** BEGIN Extract provided **
Fort Worth Bowl champion

Fort Worth Bowl, W 32–14 vs. Marshall
- Conference: Conference USA
- Record: 7–5 (5–3 C-USA)
- Head coach: Mark Dantonio (1st season);
- Offensive coordinator: Don Treadwell (1st season)
- Offensive scheme: Multiple
- Defensive coordinator: Pat Narduzzi (1st season)
- Base defense: 4–3
- Home stadium: Nippert Stadium

= 2004 Cincinnati Bearcats football team =

American college football season

The 2004 Cincinnati Bearcats football team represented the University of Cincinnati in the 2004 NCAA Division I-A football season. The team, coached by Mark Dantonio, played its home games in Nippert Stadium, as it has since 1924. This was the Bearcats last season in Conference USA as they became members of the Big East Conference after the academic year.
** END Extract provided **
** BEGIN Dataset section **
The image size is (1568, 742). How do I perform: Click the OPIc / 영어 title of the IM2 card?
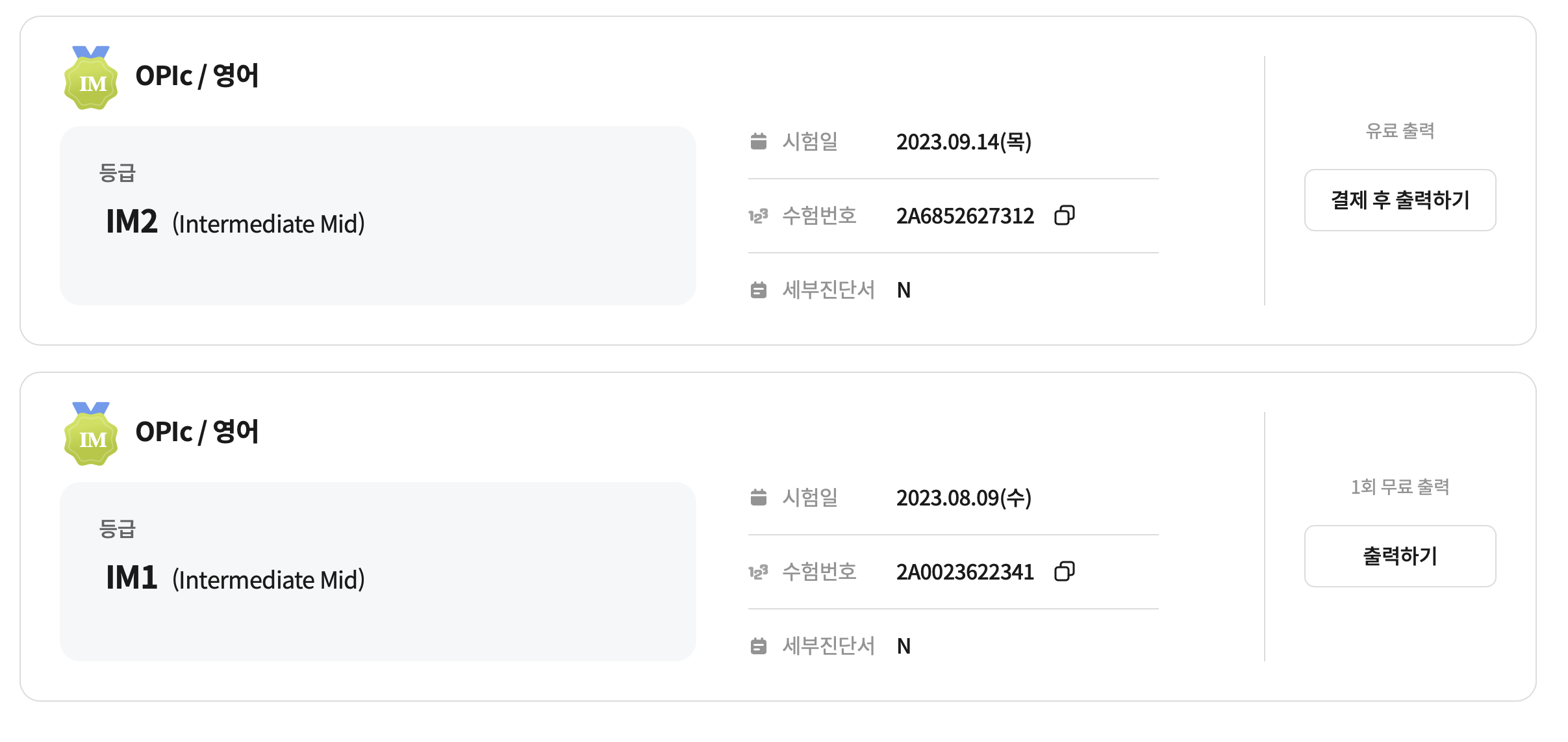click(x=197, y=76)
** END Dataset section **
= Tasks and exercises =
(A) Output the passage on the 2004 Cincinnati Bearcats football team between "The 2004 Cincinnati" and "the academic year.", inclusive.
(B) For the passage on the 2004 Cincinnati Bearcats football team, answer yes or no to each statement below and quote the deciding words of the passage: (i) The team played its home games at Nippert Stadium. (ii) Don Treadwell was the team's defensive coordinator. (iii) The team beat Marshall in the Fort Worth Bowl.

= Solutions below =
(A)
The 2004 Cincinnati Bearcats football team represented the University of Cincinnati in the 2004 NCAA Division I-A football season. The team, coached by Mark Dantonio, played its home games in Nippert Stadium, as it has since 1924. This was the Bearcats last season in Conference USA as they became members of the Big East Conference after the academic year.

(B)
(i) Yes: "played its home games in Nippert Stadium"
(ii) No: "Defensive coordinator: Pat Narduzzi (1st season)"
(iii) Yes: "Fort Worth Bowl, W 32–14 vs. Marshall"